February 2012
53 posts
Say’s : “Muka boleh marinir, hati mah marimar. Se-preman-premannya laki-laki tetep ajah hatinya mah terbuat dari coklat, dipanasin pake cinta mah meleleh.” ROTFL #momentKarimunJawa” —
2nd destination trip : Semarang
saya dan kawan menyebutnya kota kuning, karena Semarang begitu kuning, semuanya kuning ketika dimalam harinya. dan yang paling menyenangkan dari kota kuning ini adalah MAKANANNYA!!!!!
h-1 : begitu sampai di Semarang, setelah perjalanan dari Jepara, kami semua jajan tahu petis di Simpang Lima.
h-2 : kami sarapan tahu gimbal, malamnya kami makan nasi angkringan walaupun sudah biasa merasakan angkringan di Bandung tetap saja rasanya berbeda karena kami sedang berada di kota orang dan tentunya kami menikmatinya bersama-sama kawan.
h-3 : hari ini sarapan yang paling spesial menurut saya, soto pindang sama garang asem hmmmm yumsss… saya masih bisa merasakan bagaimana rasanya soto itu dan saya hampir setiap saat merindukan makanan ini. dan untuk makan malamnya saya mencoba bubur semarang, haha ini juga yang gak banyak kita temui di Bandung, buburnya berkuah kaldu dan ditemani sate telor puyuh, sate ati ampela dan sate kulit.
satu lagi di kota ini yaitu wisatanya dan malam-malam yang kami habiskan di Kota Tua dan Lawang Sewu, sisanya kami habiskan dengan berbagi canda tawa dan berbagi kasur untuk mengistirahatkan badan. very nice trip and unforgetable moment, thank a lot gang for nice vacation we’ve been shared. hopely we’re share many more laugh and happiness in next vacation. love you… :*
1st destination trip : Karimun Jawa.
jujur ketika ingin menulis cerita ini, tak ada satu pun yang dapat saya tuliskan, padahal banyak sekali kata-kata, memori-memori yang berterbangan di otak saya. hanya banyak berdiam mengenang memori-memori indah yang terekam oleh panca indra saya.

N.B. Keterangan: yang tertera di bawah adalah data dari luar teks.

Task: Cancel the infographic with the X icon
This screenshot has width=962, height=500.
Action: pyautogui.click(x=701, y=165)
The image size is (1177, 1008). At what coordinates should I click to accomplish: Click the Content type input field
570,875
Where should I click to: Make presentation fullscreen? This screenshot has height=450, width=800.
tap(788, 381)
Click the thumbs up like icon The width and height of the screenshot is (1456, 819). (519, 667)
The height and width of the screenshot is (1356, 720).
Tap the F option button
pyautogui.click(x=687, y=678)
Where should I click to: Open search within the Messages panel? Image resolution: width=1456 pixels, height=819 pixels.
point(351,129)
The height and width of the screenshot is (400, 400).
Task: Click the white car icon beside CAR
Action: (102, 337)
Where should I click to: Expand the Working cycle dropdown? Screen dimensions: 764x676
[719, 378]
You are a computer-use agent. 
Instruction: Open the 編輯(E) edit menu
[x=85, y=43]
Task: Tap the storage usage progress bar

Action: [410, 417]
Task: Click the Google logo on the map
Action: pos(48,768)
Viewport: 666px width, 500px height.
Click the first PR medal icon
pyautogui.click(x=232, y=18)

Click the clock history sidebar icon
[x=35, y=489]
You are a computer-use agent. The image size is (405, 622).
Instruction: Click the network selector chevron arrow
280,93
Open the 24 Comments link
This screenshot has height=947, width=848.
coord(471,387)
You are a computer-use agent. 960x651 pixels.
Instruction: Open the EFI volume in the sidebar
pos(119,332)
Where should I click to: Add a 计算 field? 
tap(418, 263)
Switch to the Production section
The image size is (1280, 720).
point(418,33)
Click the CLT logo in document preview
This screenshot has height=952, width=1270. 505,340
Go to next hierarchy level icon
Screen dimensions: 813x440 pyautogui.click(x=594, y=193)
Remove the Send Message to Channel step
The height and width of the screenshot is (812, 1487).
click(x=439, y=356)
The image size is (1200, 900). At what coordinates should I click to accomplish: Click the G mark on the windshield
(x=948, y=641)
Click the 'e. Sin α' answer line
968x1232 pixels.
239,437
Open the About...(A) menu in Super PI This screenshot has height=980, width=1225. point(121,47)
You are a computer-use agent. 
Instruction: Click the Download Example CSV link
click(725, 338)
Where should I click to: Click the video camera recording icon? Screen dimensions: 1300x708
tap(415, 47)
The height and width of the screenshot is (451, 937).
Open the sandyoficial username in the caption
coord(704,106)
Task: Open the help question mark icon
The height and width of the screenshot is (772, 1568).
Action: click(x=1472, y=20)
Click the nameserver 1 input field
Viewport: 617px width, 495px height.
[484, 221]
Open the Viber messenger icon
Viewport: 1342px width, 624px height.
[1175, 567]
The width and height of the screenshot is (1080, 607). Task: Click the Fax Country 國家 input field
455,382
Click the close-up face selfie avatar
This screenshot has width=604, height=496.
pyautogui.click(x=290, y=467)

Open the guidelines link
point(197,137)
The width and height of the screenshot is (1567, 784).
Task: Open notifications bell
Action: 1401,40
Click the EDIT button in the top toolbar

mata ini banyak mengambil gambar betapa indahnya pulau itu dengan segala isinya, dan sangat sangat sangat mengagumi biota lautnya. saya dan kawan berhasil mengitari tujuh pulau di Karimun dan semuanya begitu menghipnotis aku mengucap syukur kepada Tuhan pencipta alam semesta. karang-karangnya terbentuk indah, kaya akan nilai artistik berkelas. tak kalah penghuni lautan itu sendiri, ikan-ikan yang memiliki beragam warna, bentuk dan ramah menyapa ketika kami memberi mereka makan di Pulau Kecil. Clown Fish juga berhasil membuatku tertawa bahagia karena dia begitu mengemaskan.
lidah ini juga banyak menggucap kata syukur dan tak hentinya, ketika mata ini menyimpan semua gambar indah hasil tangan Tuhan. tidak cuma itu, saya dan kawan berhasil merasakan rasa alami ikan hasil tangkapan warga sekitar yang dimasak sederhana yang menjadi menu makan siang kami di beberapa pulau di Karimun. satu lagi yang tak terlupakan lidah ini yaitu rasa daging bulu babi.
hidung ini juga masih bisa menghafal baunya laut. amisnya lautan juga amisnya ikan yang saya beli di pengepul ikan.
save the last for the best, ha ha.. kulit ini adalah yang banyak cerita yang membekas di tubuh ini. kami merasakan panas, sejuknya angin dan sejuknya air laut Karimun, gatel-gatel entah karena apa, ha ha.. paling oleh-oleh adalah kebakar matahari, kulit jadi gelap dan pulang ke Bandung dengan kondisi kulit megar-megar :D
kulit hitam atau kulit megar-megar, semua itu tidak menjadikanku bersedih atau menjadi menyesal karena tanpa semua itu aku tidak akan pernah bersyukur masih bisa menikmati bahagianya hidup dan tentunya bersyukur kepada Tuhan. dan aku masih bisa banyka menikmati liburan ini.